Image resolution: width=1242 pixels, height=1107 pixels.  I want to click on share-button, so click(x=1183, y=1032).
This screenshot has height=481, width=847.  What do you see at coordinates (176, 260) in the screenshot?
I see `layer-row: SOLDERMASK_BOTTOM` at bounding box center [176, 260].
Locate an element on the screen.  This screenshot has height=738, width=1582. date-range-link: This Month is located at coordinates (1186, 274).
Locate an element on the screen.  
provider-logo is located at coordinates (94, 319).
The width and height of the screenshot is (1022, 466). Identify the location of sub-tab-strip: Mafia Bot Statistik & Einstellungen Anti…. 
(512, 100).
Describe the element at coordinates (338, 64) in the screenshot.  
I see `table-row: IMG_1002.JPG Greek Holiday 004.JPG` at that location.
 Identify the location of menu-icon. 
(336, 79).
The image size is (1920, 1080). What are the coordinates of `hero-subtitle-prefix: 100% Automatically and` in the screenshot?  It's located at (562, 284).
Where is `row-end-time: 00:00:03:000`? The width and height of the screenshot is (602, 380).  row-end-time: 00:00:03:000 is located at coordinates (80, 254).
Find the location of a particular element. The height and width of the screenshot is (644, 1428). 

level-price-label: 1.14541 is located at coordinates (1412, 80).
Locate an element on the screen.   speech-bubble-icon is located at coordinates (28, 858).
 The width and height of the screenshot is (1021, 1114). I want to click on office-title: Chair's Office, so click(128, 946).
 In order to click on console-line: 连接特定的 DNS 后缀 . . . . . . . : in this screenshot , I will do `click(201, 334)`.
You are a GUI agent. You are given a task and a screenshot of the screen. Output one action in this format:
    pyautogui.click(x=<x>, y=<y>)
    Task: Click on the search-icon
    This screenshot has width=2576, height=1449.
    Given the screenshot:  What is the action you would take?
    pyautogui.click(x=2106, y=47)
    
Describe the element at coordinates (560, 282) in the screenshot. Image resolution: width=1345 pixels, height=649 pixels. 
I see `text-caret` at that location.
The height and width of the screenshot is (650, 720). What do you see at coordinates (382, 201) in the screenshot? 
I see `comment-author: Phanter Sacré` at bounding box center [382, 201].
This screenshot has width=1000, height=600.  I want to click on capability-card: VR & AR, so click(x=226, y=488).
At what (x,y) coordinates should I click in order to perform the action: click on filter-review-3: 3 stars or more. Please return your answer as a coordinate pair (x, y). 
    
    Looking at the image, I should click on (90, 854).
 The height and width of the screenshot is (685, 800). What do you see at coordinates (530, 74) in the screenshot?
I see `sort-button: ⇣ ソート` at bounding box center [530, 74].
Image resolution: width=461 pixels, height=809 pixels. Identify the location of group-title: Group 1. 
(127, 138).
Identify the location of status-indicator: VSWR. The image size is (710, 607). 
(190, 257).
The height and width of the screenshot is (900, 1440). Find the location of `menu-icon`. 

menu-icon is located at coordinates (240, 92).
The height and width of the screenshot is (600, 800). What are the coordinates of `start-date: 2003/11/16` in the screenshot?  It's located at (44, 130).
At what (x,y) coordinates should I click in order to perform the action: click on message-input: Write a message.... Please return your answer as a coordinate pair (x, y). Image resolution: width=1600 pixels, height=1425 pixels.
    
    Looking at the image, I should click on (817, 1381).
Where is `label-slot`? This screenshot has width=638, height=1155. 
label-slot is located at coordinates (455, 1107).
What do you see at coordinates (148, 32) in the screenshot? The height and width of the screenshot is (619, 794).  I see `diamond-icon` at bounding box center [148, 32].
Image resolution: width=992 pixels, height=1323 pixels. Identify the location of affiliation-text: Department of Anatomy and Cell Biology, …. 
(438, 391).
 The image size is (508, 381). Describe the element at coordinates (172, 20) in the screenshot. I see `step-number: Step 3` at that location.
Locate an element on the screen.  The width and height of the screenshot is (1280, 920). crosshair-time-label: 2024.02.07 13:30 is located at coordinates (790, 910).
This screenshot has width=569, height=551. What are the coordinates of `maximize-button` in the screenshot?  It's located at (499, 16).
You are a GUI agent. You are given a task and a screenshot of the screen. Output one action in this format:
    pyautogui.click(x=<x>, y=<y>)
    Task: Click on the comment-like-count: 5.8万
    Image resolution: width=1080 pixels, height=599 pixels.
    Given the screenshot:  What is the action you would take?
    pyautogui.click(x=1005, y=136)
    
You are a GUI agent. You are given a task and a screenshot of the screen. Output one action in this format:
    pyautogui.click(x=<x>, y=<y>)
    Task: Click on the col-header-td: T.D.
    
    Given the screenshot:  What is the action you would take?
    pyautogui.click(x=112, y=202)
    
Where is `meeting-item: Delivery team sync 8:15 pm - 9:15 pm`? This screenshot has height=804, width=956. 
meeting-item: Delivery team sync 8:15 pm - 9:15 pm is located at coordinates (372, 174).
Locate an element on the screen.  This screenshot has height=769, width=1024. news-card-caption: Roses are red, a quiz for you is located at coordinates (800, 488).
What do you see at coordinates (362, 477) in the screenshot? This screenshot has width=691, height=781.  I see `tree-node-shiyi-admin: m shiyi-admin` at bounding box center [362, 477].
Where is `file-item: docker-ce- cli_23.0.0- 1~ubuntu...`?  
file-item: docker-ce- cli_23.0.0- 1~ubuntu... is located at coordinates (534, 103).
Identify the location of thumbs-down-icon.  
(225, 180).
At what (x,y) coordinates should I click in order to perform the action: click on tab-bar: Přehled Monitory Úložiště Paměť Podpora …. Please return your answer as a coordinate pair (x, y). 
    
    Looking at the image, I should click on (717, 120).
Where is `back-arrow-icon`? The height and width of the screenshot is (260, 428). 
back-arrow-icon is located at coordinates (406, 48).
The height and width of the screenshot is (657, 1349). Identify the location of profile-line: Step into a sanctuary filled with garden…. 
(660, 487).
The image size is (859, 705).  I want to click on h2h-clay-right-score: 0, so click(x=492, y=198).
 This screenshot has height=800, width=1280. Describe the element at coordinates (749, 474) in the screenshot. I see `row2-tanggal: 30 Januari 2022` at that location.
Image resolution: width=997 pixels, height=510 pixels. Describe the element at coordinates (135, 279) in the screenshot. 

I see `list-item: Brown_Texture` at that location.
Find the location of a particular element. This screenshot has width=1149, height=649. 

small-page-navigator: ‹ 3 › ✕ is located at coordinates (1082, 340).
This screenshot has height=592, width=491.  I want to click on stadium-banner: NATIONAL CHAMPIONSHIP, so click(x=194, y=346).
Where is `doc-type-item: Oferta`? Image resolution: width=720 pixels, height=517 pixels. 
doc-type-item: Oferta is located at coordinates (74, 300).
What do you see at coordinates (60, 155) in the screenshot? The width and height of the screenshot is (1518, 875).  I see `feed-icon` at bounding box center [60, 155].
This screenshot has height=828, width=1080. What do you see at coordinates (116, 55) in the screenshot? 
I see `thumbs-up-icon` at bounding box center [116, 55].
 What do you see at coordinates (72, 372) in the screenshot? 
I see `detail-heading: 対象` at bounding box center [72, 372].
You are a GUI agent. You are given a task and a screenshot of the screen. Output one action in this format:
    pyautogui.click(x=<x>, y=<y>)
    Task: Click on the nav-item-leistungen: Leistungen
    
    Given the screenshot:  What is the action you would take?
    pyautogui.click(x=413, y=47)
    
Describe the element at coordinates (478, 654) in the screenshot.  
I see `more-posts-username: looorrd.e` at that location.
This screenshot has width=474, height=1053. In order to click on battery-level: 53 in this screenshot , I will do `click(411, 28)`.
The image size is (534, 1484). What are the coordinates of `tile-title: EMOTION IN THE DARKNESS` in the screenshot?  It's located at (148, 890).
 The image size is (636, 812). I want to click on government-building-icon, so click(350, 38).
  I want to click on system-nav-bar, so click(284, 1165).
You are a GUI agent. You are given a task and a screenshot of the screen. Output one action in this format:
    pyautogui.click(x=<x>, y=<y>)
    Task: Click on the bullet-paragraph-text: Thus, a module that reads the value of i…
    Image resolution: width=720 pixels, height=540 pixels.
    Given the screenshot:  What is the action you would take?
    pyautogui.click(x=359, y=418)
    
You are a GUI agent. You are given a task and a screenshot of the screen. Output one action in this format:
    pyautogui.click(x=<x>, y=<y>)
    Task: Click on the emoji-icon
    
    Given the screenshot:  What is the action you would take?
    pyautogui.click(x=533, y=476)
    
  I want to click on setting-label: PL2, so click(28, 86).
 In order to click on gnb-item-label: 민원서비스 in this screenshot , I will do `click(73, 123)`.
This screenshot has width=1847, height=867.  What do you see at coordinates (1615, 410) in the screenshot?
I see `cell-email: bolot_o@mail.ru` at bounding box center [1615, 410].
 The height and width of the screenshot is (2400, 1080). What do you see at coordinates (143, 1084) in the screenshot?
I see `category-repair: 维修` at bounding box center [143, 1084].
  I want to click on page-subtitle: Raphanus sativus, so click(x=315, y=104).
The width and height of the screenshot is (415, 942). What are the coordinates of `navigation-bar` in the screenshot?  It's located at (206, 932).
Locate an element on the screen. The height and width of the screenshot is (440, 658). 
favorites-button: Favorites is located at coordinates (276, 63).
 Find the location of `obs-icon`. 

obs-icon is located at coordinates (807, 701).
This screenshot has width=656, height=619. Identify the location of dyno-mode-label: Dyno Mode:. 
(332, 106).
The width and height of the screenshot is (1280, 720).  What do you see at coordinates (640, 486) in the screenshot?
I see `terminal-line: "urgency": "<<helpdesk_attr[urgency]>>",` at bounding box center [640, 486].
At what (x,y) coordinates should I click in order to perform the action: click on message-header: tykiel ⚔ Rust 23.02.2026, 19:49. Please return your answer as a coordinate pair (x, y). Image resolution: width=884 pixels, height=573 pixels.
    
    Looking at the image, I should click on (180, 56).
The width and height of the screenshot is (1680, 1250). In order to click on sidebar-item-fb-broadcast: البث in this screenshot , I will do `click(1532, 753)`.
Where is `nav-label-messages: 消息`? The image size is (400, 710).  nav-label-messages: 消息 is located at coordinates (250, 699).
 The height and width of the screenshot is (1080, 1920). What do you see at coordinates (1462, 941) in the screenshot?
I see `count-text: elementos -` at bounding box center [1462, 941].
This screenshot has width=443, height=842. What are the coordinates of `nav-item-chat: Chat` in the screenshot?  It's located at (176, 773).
# # #
Directive:
Rewrite the stretch of the listing from the line containing "pixels, height=517 pixels." through the line containing "doc-type-item: Oferta is" as a numbered list, leaving out any blank lines.

Your response:
1. Where is `doc-type-item: Oferta`? Image resolution: width=720 pixels, height=517 pixels. 
2. doc-type-item: Oferta is located at coordinates (74, 300).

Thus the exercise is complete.